Software silos, grey-area workarounds, and contaminated data exist in every sector with complex operations. We've worked across manufacturing, mining, FMCG, and logistics.
The underlying architecture is the same — a UNS connecting systems. The specifics of what connects and why vary by industry.
Multi-plant operations where ERP, MES, SCADA, and planning tools all speak different languages. Production scheduling, quality management, and demand reconciliation all suffer when systems don't connect. The UNS bridges the ISA-95 stack from Level 0 sensors to Level 4 business planning.
Remote operations, legacy control systems, and massive data volumes from sensors and historians. The challenge is getting clean, contextualised data from pit to port — connecting extraction, processing, logistics, and commercial in a single namespace.
Fast-moving demand, multi-regional planning, and the constant tension between sales forecasts and production reality. This is where variable contamination is most destructive — demand data layered with corrections makes accurate forecasting impossible without cleaning the signal first.

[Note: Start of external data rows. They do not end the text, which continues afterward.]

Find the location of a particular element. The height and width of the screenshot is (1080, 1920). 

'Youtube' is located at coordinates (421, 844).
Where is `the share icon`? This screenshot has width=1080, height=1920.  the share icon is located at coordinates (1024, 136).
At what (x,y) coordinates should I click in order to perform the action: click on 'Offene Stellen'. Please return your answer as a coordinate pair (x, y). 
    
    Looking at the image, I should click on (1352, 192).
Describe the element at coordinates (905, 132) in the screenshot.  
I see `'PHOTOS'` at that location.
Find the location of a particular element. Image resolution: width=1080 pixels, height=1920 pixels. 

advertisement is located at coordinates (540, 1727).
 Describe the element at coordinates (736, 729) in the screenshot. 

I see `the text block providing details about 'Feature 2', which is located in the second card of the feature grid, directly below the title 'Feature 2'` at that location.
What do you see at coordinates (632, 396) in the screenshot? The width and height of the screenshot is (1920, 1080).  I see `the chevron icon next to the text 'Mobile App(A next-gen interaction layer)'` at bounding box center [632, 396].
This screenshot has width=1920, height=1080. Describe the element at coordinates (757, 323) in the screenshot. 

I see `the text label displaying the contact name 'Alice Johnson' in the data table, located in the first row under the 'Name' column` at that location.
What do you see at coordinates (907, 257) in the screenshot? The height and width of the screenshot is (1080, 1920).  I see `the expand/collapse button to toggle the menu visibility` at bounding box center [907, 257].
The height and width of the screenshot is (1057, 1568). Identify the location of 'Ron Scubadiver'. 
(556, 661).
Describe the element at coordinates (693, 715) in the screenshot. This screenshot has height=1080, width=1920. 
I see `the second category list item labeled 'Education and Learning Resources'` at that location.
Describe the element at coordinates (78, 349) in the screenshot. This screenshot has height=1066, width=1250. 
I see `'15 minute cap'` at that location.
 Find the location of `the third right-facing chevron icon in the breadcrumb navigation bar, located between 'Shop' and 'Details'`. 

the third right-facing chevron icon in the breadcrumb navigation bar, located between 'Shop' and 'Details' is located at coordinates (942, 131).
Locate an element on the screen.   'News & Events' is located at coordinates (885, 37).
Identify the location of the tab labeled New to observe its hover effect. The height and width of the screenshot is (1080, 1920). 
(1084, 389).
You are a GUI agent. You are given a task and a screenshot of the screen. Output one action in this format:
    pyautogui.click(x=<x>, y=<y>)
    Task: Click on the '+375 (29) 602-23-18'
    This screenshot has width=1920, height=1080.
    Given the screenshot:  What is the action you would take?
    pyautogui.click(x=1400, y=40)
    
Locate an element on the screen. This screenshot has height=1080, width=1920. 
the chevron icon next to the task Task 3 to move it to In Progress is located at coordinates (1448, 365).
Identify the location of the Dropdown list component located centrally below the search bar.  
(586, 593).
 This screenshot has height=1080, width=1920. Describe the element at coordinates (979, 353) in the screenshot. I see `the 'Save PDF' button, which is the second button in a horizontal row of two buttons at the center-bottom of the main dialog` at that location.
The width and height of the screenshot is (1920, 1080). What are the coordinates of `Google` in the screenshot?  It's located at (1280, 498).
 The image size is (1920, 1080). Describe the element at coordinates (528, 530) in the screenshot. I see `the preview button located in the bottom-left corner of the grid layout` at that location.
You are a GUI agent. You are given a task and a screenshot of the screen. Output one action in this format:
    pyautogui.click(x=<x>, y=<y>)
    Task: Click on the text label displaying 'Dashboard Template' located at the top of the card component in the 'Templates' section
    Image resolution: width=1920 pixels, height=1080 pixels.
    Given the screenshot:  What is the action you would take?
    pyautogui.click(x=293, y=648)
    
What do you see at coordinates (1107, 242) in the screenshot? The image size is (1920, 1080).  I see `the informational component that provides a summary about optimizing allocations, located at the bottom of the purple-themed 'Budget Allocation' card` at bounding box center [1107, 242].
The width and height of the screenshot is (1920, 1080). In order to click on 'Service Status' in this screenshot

Complex multi-modal networks where warehouse management, transport management, route optimisation, and order fulfilment systems need real-time coordination. The grey area between these systems is where delays, errors, and cost overruns live.
Every organisation with more than a few software systems has grey area between them. The labels change — demand planning in FMCG, production scheduling in manufacturing, pit-to-port in mining — but the architecture that solves it is the same: a Unified Namespace with clean data at its core.